### Extract:
A balanced 1:1 dual agonist, built for the liver
Pemvidutide is a synthetic peptide developed by Altimmune, Inc. (Nasdaq: ALT), a Maryland-based clinical-stage biotech focused on peptide therapeutics for liver and cardiometabolic disease. The development code is ALT-801. Like survodutide, it's a GLP-1/glucagon dual receptor agonist — but Altimmune's design choices distinguish it. The receptor ratio is engineered to be balanced 1:1, where most competitors lean more heavily toward GLP-1 with the second receptor as accent. And the molecule incorporates Altimmune's EuPort half-life domain, proprietary technology that slows the rate of entry into circulation. The slow-absorption profile is intended to soften the peak plasma levels associated with GI adverse events — which has translated, in the published trials, into a tolerability profile with discontinuation rates lower than placebo in the IMPACT MASH data.
The development strategy is multi-indication. Pemvidutide is being run in parallel through obesity (MOMENTUM Phase 2 completed 2023), MASH (IMPACT Phase 2b completed late 2025, Phase 3 launching 2026), alcohol use disorder (RECLAIM Phase 2 underway), and alcohol-associated liver disease (Phase 2 launched Q3 2025). The AUD application is mechanistically novel — GLP-1 receptor activation modulates mesolimbic reward signalling, reducing alcohol craving in early clinical work, and the glucagon component addresses the hepatic fat that often accompanies heavy drinking. If the AUD programme delivers, pemvidutide becomes one of the few peptides with a credible addiction-medicine indication.
The FDA granted Breakthrough Therapy Designation for MASH in January 2026 following 48-week IMPACT data. BTD significantly accelerates the regulatory path — more frequent FDA interactions, rolling review, and priority review at submission. It's a stronger signal than Fast Track alone (which pemvidutide also holds for MASH and AUD). The 48-week IMPACT data was selected as "Best of EASL 2026" for the Barcelona EASL Congress.

[Stored data entries]
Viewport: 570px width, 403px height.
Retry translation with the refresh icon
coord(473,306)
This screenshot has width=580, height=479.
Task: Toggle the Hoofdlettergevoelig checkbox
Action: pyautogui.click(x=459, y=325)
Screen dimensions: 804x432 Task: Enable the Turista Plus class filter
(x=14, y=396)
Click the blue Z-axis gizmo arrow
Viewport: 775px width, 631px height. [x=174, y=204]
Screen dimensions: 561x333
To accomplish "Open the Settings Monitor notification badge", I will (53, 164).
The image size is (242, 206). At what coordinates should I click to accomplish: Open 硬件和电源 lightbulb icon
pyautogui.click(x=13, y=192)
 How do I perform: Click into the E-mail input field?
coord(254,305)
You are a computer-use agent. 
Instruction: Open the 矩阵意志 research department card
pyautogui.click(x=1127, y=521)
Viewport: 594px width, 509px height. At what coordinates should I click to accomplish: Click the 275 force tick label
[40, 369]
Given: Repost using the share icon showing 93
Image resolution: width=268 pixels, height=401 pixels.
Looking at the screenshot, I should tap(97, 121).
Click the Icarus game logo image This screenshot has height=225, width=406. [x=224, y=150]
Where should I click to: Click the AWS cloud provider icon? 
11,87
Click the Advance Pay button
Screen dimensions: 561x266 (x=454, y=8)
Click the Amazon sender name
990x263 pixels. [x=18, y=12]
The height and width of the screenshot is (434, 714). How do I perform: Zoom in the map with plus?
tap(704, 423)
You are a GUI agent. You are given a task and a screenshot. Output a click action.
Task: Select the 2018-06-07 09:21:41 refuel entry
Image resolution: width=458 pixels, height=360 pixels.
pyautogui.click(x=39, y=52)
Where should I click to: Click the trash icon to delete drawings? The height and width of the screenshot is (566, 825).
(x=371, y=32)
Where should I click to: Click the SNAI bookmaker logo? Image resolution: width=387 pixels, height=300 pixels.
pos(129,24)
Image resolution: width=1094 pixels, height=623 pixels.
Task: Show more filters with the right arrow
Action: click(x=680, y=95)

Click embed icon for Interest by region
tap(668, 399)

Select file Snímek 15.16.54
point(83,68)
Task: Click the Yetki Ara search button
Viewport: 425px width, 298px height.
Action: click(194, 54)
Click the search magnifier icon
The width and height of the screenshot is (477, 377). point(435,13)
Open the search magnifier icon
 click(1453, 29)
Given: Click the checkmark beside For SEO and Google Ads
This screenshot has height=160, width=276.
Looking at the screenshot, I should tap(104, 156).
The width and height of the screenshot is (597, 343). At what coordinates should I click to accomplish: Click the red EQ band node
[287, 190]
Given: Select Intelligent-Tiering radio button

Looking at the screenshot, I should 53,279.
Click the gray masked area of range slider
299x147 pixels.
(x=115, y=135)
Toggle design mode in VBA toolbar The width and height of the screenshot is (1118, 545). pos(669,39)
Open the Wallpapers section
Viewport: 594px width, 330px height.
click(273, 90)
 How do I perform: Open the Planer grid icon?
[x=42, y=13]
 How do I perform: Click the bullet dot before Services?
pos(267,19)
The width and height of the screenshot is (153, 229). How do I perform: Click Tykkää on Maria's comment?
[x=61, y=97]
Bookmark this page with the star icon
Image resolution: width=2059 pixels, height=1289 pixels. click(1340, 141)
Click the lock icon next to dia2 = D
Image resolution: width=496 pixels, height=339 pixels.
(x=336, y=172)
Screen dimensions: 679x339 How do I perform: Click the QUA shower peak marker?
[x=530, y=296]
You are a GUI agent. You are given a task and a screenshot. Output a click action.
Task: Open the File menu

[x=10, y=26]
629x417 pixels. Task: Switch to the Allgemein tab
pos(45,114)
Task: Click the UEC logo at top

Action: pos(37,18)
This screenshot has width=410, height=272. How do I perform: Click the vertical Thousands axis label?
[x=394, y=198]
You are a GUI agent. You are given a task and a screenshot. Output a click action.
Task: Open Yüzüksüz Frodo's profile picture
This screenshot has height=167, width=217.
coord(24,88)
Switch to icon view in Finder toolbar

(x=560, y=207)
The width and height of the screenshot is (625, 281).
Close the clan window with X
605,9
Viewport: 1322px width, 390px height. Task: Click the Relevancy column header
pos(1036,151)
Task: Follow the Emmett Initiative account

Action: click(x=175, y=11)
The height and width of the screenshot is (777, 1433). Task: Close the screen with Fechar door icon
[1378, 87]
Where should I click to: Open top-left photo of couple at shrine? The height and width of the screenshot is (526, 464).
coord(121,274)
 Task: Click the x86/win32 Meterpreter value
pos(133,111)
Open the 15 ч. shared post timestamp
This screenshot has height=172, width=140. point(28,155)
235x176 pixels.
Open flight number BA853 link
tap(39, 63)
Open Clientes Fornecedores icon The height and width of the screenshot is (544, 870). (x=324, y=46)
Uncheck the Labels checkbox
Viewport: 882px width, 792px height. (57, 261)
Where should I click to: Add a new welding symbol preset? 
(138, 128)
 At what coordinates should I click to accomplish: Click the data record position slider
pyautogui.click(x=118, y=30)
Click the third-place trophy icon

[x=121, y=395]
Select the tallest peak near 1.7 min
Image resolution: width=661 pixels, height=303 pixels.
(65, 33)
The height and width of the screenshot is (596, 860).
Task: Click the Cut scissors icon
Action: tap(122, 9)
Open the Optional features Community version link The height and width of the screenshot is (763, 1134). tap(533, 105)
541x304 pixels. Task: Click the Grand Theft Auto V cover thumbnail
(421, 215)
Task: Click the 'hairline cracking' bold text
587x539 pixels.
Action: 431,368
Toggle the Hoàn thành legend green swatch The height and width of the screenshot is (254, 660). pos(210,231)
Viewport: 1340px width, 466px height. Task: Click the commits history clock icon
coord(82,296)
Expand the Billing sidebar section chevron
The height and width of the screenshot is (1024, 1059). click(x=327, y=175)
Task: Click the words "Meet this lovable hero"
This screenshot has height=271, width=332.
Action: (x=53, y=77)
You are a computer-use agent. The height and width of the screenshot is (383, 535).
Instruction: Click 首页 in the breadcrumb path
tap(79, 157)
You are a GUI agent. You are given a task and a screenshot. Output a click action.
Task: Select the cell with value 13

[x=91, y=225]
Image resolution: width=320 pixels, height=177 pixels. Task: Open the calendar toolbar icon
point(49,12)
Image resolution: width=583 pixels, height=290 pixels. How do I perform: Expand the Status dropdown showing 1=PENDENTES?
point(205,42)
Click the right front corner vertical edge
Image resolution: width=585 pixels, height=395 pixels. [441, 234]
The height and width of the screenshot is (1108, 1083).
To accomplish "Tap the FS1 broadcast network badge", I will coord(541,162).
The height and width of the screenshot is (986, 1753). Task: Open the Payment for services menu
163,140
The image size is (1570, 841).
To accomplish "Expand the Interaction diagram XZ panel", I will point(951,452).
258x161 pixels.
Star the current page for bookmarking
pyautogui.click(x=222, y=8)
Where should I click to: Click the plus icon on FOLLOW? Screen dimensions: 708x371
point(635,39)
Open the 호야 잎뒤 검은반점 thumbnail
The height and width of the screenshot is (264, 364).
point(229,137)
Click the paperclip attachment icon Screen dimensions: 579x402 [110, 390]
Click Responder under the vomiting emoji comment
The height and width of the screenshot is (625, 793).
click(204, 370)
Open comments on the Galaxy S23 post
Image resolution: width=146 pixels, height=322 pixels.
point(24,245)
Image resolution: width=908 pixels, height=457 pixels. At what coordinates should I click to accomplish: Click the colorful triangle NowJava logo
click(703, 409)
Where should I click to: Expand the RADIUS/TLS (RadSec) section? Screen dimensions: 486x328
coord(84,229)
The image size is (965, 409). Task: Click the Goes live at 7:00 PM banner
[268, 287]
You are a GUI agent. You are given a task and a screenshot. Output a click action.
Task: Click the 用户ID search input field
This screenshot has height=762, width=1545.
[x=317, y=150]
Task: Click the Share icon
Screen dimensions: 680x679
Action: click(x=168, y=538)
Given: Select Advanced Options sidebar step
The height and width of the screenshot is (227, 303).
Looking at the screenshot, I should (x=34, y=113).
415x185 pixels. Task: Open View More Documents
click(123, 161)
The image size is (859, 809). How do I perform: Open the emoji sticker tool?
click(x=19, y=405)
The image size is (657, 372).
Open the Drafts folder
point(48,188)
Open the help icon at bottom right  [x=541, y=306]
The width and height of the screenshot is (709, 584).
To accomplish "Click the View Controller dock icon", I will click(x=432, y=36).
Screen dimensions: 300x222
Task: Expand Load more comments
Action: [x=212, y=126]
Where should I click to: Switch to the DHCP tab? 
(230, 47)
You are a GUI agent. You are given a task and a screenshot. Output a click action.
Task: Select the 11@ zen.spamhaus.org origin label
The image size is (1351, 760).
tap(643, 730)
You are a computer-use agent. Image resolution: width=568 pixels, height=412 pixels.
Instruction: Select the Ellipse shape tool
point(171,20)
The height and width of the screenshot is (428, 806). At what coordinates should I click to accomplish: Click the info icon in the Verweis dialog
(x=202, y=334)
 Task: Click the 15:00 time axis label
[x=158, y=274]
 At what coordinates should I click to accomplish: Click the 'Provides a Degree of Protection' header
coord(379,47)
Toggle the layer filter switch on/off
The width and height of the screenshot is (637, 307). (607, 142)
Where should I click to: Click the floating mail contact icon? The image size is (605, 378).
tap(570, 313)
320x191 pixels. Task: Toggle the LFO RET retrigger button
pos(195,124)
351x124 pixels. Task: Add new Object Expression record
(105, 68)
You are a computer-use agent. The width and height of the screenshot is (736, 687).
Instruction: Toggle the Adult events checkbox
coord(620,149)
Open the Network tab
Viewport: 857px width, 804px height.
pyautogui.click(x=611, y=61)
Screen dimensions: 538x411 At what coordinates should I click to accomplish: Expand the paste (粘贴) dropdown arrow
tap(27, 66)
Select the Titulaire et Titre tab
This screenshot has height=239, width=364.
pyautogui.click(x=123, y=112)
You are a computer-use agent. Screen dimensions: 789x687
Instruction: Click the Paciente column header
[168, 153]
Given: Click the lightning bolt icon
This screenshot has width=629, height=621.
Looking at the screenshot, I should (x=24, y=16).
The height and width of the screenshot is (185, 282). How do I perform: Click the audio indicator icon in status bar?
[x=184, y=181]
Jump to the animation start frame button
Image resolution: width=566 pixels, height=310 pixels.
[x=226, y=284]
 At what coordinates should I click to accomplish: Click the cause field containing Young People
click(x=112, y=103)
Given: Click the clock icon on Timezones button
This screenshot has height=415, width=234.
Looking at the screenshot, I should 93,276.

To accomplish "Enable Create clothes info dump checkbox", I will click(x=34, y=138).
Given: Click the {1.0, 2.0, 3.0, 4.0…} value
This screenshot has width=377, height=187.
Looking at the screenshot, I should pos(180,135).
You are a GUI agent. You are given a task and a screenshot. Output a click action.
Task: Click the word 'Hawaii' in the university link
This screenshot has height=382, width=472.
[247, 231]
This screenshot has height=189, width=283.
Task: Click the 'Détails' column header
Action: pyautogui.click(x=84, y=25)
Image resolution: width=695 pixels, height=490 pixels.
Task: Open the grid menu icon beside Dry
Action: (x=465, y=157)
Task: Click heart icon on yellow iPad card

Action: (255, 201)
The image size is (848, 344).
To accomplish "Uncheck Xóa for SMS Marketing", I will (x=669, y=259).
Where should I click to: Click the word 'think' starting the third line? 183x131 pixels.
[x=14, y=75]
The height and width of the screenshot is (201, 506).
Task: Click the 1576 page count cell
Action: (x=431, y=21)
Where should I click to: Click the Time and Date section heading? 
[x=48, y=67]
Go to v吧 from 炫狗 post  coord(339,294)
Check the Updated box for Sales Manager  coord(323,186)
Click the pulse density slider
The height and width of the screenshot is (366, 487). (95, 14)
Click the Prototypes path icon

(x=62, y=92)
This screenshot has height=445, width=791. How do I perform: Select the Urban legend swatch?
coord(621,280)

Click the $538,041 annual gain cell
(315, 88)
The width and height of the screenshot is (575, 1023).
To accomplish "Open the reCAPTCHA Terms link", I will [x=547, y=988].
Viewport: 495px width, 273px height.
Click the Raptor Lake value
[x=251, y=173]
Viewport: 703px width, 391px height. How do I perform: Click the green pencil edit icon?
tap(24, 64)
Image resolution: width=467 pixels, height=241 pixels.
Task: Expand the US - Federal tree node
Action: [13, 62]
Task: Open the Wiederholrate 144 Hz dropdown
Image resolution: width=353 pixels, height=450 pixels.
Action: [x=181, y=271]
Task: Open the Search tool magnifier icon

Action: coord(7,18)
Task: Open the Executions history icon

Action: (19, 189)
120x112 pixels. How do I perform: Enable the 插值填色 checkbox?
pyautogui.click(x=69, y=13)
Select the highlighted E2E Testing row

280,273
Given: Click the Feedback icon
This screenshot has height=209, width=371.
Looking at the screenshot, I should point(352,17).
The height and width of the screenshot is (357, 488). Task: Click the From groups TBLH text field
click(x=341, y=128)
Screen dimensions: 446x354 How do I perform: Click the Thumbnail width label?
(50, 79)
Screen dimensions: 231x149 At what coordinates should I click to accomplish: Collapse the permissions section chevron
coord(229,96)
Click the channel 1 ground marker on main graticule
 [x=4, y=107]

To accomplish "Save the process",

### Instructions to follow:
Reproduce the portion of the pemvidutide text between "The FDA granted" and "Barcelona EASL Congress.", inclusive. Draw only on the pemvidutide text.

### Answer to the exercise:
The FDA granted Breakthrough Therapy Designation for MASH in January 2026 following 48-week IMPACT data. BTD significantly accelerates the regulatory path — more frequent FDA interactions, rolling review, and priority review at submission. It's a stronger signal than Fast Track alone (which pemvidutide also holds for MASH and AUD). The 48-week IMPACT data was selected as "Best of EASL 2026" for the Barcelona EASL Congress.